What should I do - lay him in the cot after a feed and ride out the moaning/crying?

OP posts:
pinkcarpet · 08/07/2020 13:20

No advice sorry but I would love my DD to be sleeping 8 hours straight. The longest she's ever slept is 6 hours but its more like 3 or 4 hours. She fall asleep on her own so I would disagree with pp saying that weaning at night will help. It might help, but it might make no difference. Weaning did nothing for my DD sleep and now when she wakes it is even harder to get her back down and there is a lot more crying!

BabySleepTeacherUK · 08/07/2020 18:03

[quote MrsCremuel]@BabySleepTeacherUK think I might have to try that. My husband can get him back to sleep sometimes, but not at the 4.30 wake. When I try he headbutts and batters my chest until I breastfeed. My husband usually works till 7.30 which clashes with DS's bedtime so I do bedtime.

What should I do - lay him in the cot after a feed and ride out the moaning/crying?[/quote]
It will be easier all-round if your husband could commit to doing bedtime and night wakes, even if just for the short term. There's no battle to not feed then, if you arent there. He could do with taking over for ideally 3 weeks, but at least a week. No reason he cant take over longer term too, if you're going back to work or similar.

Essentially yes, you just lay him in the cot and ride it out.

The manner in which you ride it out depends on your parenting style. Some stay in the room comforting, some come and go from babys room.
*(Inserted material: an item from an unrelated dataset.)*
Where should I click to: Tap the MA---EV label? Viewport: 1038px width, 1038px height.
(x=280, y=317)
Some ignore, some actively work to settle baby, some do it cold turkey others do it slowly and gradually.

No judgement from me which you go for, it depends on your family dynamics. What is important though is that whatever method you choose, that you have the emotional resilience to see it through. Half-done sleep training whereby you give up on an approach or chop-and-change approaches end up having worse outcomes in the long term. You need to be really consistent, and allow for about 3 weeks of consistency before you can expect to see significant changes in the long term.

As pinkcarpet alluded to, there might be other issues to solve here too. But they all all, without exception, be best solved by first having a baby that sleeps independently. You will also need to look at daytime sleep, to ensure baby is not getting over tired *which is very likely in your current situation) and also in the first year of weaning, diet plays a big part in sleep too - getting enough calories is important and is more difficult to manage when baby gets these from early solids and milk.